1. Co-evolution of pose and mesh for 3d human body estimation from video.
Key Insight: Human mesh recovery is not just about using 3D keypoints (Pose) or 3D shapes (Mesh) alone—it’s about joint collaboration between them.

- Decoupling and co-evolution of pose estimation and mesh prediction:
Poses provide information about human motion; meshes provide information about body shape
2. World-Grounded Human Motion Recovery via Gravity-View Coordinates.
Key Insight: Use a Gravity-View (GV) Coordinate system to infer per-frame human motion, enabling robust result of world-grounded HMR from video.

- Aligning with gravity and camera view direction
- GV Coordinate system eliminates inconsistencies between coordinate systems of different frames.

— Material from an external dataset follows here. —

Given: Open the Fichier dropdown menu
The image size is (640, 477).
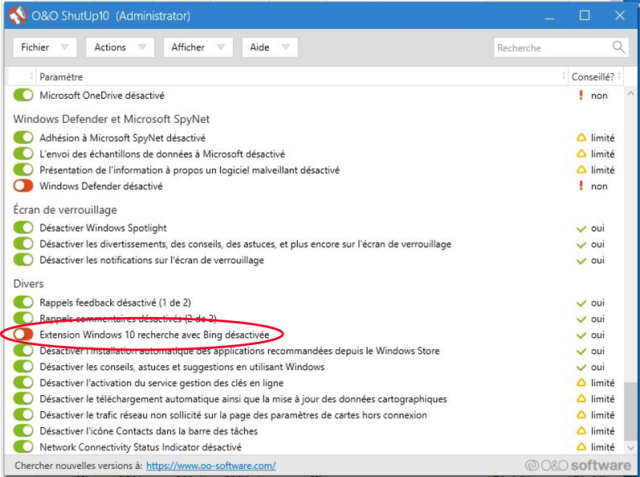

3. CameraHMR: Aligning People with Perspective.
Key Insight: Integrate the predicted camera field of view (FoV) into the reconstruction pipeline, improves HMR in monocular images with severe perspective distortion.

- HumanFoV: Predicts the FoV directly from the input image.

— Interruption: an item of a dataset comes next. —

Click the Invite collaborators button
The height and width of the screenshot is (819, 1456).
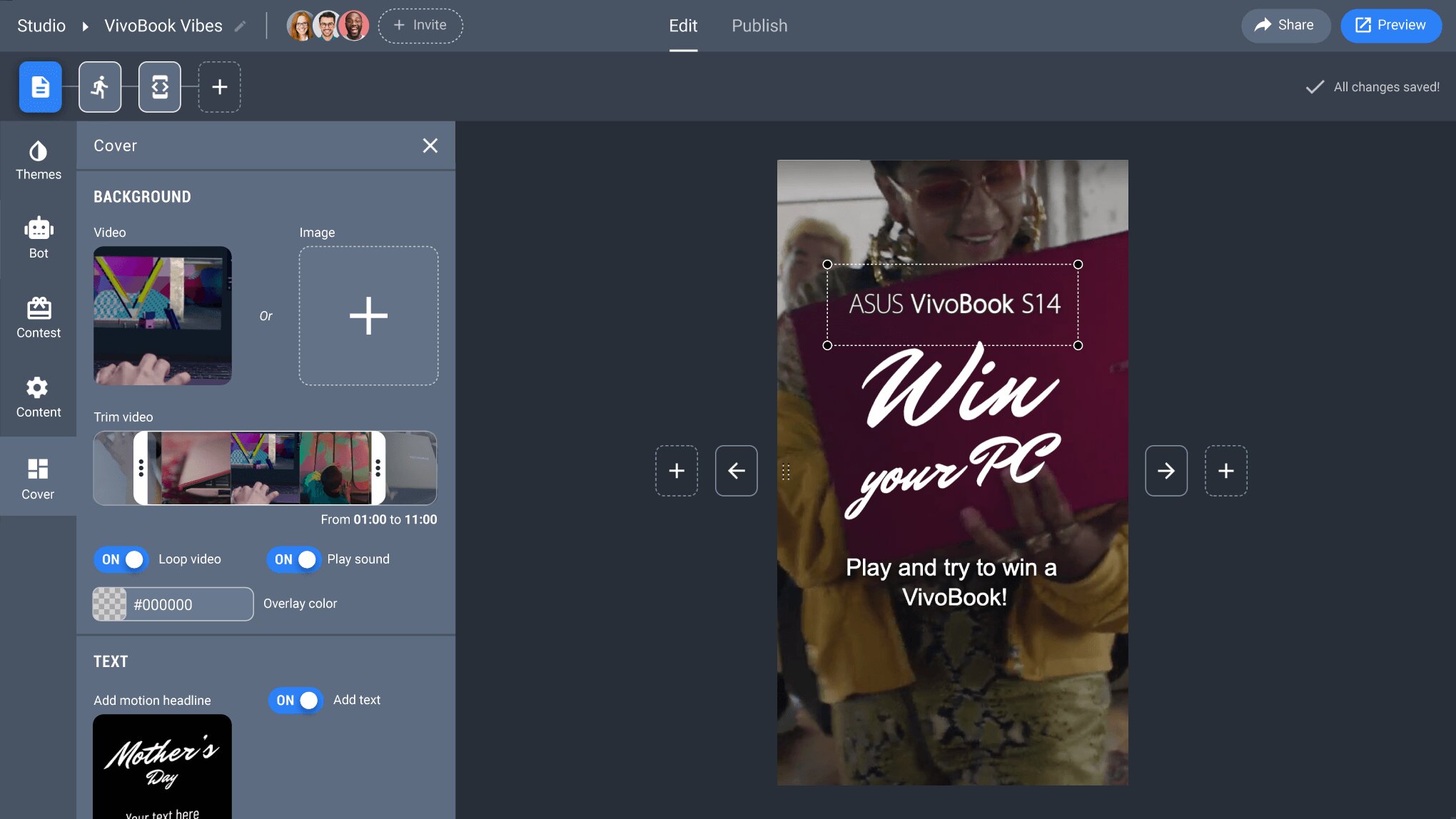click(420, 26)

- CamSMPLify: Incorporates the predicted FoV into a full perspective camera model, replacing the traditional weak-perspective assumption.

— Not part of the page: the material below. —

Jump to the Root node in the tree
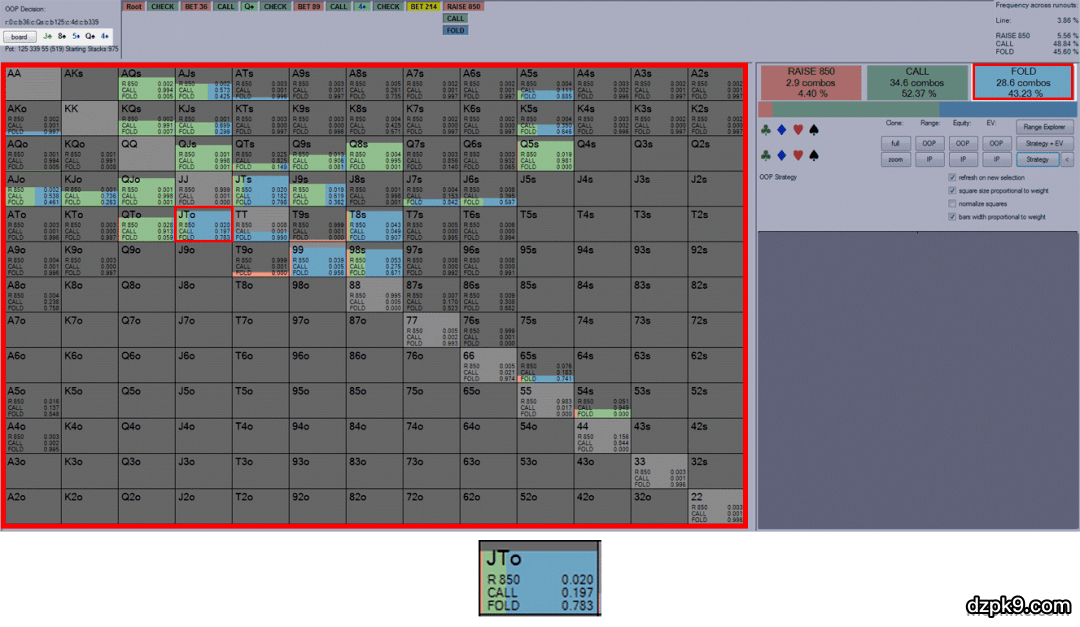This screenshot has height=627, width=1080. 133,6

- CameraHMR: Improves the original HMR2.0 architecture by integrating the camera intrinsics predicted by HumanFoV.
[References]
- You, Yingxuan, et al. “Co-evolution of pose and mesh for 3d human body estimation from video.” Proceedings of the IEEE/CVF International Conference on Computer Vision. 2023.
- Shen, Zehong, et al. “World-Grounded Human Motion Recovery via Gravity-View Coordinates.” SIGGRAPH Asia 2024 Conference Papers. 2024.
- Patel, Priyanka, and Michael J. Black. “CameraHMR: Aligning People with Perspective.” arXiv preprint arXiv:2411.08128 (2024).